The model of the church as a herald is one with which Protestants, particularly those with a more evangelical background, would identify. The church exists to proclaim the faith. In both Roman Catholic and reformed traditions, there has been no shortage of preaching, no lack of belief on the part of the church that its work is to proclaim the good news. Given the amount of proclamation that has happened in Ireland over the centuries, one would expect us to be the most Christian people on Earth, but it has not happened. Perhaps the problem has been the church has talked good news, but not been good news. Avery Dulles wrote, “the gospel is not a system of abstract propositional truths, nor a written document, but rather the event of proclamation itself.” It’s not about us saying something is so because we say it is so, it is not about words on paper, it is about people hearing and seeing the gospel in the church that preaches it. The model of the church as a herald seems as difficult as the model of the church as a sacrament, it does not happen in they way it should, but remains something towards which we should strive.

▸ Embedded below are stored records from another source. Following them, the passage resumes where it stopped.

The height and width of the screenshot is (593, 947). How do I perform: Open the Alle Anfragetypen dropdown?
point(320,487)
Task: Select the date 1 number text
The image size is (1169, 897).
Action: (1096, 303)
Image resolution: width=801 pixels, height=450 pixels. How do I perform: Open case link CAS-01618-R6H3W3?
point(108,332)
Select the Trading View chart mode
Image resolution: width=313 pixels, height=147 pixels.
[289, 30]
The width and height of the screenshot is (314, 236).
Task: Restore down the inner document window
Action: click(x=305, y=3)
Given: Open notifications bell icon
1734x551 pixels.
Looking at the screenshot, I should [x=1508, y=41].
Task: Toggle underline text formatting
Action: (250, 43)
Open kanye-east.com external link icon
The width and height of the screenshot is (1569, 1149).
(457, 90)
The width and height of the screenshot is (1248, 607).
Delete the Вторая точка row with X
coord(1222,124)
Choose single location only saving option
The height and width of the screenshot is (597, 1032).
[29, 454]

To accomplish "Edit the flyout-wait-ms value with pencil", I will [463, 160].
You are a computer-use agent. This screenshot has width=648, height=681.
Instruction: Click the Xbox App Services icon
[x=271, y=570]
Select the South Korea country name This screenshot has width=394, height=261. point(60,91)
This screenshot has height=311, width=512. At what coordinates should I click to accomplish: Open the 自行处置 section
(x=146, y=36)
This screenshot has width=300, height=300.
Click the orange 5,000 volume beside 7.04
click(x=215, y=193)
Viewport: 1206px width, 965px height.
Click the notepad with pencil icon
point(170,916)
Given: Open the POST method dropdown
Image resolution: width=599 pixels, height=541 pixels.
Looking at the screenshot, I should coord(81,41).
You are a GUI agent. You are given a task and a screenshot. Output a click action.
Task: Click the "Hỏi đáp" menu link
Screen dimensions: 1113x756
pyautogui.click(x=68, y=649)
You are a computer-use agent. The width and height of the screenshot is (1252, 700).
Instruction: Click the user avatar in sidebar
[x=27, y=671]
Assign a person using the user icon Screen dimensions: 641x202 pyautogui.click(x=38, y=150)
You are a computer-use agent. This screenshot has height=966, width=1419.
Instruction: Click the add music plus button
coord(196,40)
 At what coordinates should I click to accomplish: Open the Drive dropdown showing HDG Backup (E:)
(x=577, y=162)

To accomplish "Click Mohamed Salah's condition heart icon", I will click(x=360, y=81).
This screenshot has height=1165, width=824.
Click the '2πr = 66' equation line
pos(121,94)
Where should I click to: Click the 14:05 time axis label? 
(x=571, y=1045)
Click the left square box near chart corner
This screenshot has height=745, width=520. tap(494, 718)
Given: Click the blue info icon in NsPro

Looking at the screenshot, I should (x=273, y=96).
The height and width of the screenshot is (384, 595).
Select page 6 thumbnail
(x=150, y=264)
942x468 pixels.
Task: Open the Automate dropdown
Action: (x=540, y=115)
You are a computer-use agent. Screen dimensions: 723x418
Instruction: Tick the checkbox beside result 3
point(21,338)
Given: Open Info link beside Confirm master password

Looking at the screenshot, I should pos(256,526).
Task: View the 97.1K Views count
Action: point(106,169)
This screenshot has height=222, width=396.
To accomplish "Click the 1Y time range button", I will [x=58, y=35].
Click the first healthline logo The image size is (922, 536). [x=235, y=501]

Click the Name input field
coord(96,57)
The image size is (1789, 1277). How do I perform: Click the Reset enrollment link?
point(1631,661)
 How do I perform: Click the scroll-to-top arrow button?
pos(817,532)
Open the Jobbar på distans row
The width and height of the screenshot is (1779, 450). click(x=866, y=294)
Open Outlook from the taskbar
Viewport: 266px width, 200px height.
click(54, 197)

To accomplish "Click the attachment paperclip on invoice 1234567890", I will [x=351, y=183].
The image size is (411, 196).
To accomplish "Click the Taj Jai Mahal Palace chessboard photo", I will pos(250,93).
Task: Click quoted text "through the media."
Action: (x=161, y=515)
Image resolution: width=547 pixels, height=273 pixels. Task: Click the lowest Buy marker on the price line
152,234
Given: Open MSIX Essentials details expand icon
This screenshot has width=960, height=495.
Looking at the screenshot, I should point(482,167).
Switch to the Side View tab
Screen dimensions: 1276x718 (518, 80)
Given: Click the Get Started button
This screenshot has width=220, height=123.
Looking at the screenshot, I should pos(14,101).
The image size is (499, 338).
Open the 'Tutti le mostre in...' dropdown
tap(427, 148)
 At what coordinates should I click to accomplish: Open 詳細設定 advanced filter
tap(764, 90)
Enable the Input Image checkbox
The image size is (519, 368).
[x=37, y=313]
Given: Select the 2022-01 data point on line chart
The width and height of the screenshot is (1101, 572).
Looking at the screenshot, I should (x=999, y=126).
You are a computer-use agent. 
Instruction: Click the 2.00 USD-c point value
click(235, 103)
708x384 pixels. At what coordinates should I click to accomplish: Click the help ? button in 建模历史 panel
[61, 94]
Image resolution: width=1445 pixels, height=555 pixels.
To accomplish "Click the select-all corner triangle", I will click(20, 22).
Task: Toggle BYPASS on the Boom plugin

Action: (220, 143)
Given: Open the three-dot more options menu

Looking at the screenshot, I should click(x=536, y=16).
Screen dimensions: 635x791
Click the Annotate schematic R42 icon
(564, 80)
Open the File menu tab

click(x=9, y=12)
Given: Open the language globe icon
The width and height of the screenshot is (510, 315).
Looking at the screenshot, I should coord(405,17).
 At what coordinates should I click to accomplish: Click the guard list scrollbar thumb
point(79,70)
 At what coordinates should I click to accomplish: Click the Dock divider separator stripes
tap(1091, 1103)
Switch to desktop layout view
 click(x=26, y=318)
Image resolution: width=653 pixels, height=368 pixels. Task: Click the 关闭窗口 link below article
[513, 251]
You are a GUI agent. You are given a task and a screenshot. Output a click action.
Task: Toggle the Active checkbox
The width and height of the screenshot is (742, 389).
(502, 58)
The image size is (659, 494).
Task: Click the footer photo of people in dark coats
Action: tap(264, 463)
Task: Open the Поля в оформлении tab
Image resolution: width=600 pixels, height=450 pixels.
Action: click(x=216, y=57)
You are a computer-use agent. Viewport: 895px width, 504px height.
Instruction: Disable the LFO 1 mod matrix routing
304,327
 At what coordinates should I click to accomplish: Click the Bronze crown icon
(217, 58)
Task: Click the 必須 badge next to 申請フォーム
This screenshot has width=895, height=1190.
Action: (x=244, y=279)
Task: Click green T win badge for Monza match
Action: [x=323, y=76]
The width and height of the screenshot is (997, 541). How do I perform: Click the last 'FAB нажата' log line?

The fifth model of the church in Avery Dulles’ book is that of the church as a servant. It was a model that reflected the experience of the Roman Catholic Church in South America, where the treatment of ordinary people by violent dictatorships prompted theologians to call for the church to have a preferential option for the oppressed and the outcast. It is a model that Protestant churches in Ireland have never accepted, and some have actively rejected. We have dodged any theological thinking that might be thought “political”, preferring our faith to be about private and personal matters and not to be concerned with anything that might be controversial. Of course, there comes a time when being a Christian means you have to speak, as people like Dietrich Bonhoeffer found in Nazi Germany. Being faithful, means there are times when we must obey God rather than men. The idea of the church as a servant is one that is about the ministry of Jesus, who comes not to be served but to serve; it should challenge us on what we really do believe about the church.
Of course, every church is an amalgamation of various of the models. No matter how much we might stress that we are one sort of church or another, other elements creep in, as do all the faults and flaws that come from a church being composed of sinful human beings. We have to accept that there will be a big gap between what we believe a church should be and what it actually is.
There were two further editions of Avery Dulles’ book, one in the late 1980s and one in 2002 and he developed an idea, a model of the church, which he believed incorporated the best of the other five models, he came to see the church as a “community of disciples
When we think of the church as a community of disciples we escape from the idea of the church as a vaguely defined organisation, it is nothing of the sort, it is a community of which we are part, to which we contribute and for which we have responsibilities; and we escape from the idea of the church as a particular building in a particular place that is attended by particular people, for being a disciple can be confined to no building, nor place, nor people.
The church as a community of disciples is something that asks for our commitment as Christians together as a community and it asks for our commitment individually as disciples.
What do we really believe about the church? Perhaps we can each say that I and we believe ourselves to be disciples of Christ in a community formed by the Holy Spirit.